How important is playing live to you? Would you say you prefer it to studio work, or do you have no preference either way?

No preference, really. I love playing live, it’s really different to working in the studio. I love the communication live. The show last night, in Prague, it was the best of the tour, by a long way, because we got so much back from the audience. That’s something you can never have in the studio. But I do love the experimentation in the studio. It doesn’t matter what you do in the studio. Sometimes, an apple falls from a tree in the studio, and you know, this apple has to be consumed. And when something sounds like it could be good, but not right now, I’ll put it on the backburner, and I’ll return to it when it feels like the right moment.
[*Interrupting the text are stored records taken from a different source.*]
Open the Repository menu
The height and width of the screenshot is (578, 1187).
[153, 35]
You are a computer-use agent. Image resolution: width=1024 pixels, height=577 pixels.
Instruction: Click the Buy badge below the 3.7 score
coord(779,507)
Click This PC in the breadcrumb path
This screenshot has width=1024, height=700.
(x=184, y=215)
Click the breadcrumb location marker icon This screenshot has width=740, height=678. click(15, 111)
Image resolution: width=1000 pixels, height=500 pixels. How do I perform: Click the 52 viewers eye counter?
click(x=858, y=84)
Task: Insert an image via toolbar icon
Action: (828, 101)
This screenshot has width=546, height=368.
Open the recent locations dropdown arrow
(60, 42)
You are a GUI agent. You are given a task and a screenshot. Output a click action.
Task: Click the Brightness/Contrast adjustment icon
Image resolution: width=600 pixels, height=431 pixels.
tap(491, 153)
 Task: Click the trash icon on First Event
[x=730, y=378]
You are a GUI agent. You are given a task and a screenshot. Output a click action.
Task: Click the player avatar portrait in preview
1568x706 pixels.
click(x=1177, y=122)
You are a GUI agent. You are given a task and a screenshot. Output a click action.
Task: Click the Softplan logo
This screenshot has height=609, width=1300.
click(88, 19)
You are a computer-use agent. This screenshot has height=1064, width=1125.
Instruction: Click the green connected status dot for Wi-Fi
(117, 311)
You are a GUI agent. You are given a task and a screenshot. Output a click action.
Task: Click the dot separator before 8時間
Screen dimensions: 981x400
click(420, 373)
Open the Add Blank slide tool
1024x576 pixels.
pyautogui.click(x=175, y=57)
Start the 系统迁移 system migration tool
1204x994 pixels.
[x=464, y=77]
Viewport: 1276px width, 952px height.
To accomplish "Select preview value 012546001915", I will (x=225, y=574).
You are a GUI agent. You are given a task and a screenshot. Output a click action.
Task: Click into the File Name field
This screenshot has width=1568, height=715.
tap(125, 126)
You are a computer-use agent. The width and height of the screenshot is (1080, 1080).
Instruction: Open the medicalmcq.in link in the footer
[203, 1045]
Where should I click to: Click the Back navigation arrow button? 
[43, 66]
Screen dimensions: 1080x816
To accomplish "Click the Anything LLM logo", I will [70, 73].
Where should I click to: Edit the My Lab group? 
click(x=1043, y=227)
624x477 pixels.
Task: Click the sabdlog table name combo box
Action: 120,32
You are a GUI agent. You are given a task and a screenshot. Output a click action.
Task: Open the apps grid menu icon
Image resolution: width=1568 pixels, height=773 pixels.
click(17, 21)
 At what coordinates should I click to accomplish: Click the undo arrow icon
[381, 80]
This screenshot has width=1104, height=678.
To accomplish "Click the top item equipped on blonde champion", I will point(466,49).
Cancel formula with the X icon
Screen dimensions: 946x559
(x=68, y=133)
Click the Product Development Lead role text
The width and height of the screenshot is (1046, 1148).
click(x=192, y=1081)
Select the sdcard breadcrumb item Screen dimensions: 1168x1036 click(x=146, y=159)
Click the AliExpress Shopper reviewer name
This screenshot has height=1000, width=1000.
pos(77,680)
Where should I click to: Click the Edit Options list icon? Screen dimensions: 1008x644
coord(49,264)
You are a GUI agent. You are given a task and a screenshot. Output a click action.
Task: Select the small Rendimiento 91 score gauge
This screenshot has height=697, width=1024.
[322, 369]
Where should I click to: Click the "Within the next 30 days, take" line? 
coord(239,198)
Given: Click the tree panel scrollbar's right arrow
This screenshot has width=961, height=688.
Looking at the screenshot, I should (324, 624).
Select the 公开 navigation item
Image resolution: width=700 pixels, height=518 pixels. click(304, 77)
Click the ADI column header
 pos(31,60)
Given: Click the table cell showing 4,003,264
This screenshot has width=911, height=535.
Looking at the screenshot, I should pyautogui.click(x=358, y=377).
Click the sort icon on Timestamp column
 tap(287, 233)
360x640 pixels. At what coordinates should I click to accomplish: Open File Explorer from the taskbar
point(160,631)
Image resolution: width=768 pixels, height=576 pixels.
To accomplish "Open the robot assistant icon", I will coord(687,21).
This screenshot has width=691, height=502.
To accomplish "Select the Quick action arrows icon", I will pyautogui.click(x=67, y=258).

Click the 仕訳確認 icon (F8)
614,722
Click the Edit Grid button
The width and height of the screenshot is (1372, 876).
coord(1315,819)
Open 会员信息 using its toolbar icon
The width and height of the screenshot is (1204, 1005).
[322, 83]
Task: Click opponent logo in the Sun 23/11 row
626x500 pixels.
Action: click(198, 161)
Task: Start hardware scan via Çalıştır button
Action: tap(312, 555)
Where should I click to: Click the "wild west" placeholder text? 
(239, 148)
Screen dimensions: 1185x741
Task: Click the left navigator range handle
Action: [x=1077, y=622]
And that works for me, because often when you do go back to something, you think it’s not really there, you get this eureka moment, like: “what was I thinking, putting this on the backburner! I should’ve worked on it back then!” But you shouldn’t have, actually, because now it’s the right time, now you’re excited. Whereas you weren’t excited back then, when you came up with the idea.

Since it’s your anniversary right now, do you think about the future? Do you think you could still release music and play live, in, say, ten years?

I’d give a shot, why not.

Alright, I have a more detailed/niche question about a song from The Crushed Velvet Apocalypse (Play It Again Sam 1990), The Pleasure Palace. The lyrics for that are pretty strange and weren’t included in the booklet, why is that?

The lyrics were completely improvised. We improvised every night, it was whatever was going through my head, hence you get these odd little snickers like “don’t hit me with the wooden fish” because we had a wooden fish in the studio, a percussive instrument, I was spotting it and it just seemed like a reasonable comment at that particular moment.

About the Chemical Playschool series: there are some gaps in the numbering, and I’ve heard that you consider the missing numbers unlucky numbers. Is that true?

Yes, it’s true, there is a number that I cannot mention, nothing has that number in our history. I’m a superstitious person. There was a Chemical Playschool 5 & 6, but it got broken up, spread across other releases at that time, I’m not sure why. It couldn’t be released as Chemical Playschool any longer, because some things went onto Basilisk and some went on to other cassette releases around that time.

Let’s talk about collaborations. You’ve mentioned in the past that you want to collaborate with David Tibet, is there any chance of that still happening?

I love David and his music very much, but there are no plans for a collaboration. There never really has been. We’re too much in the same phone booth, we’re both singers, both writers, and want to hang on to our own words. With Steven Stapleton, yes, there actually will be an album with him one of these days, we’ve talked about it a lot.

Would that be a solo or with The Dots?

Just me and Steve, solo.

Since you’re constantly making music, do you still find the time to check out new releases? And if so, do you have any favourite albums from the current or last year?

Yeah, a band I’ve been listening to lots recently is 65daysofstatic, I really like them.

I do try to listen to a lot of things. I listen to a lot of Supersilent, from Norway. I do indeed keep my head to the ground, it’s a really good time for music right now, interesting things are happening. I also love Chino Amobi, Paradiso, it’s insane. It’s come out of Hip Hop, in a way, but it’s Sound Collage. That fascinates me, when a genre twists into something so radical.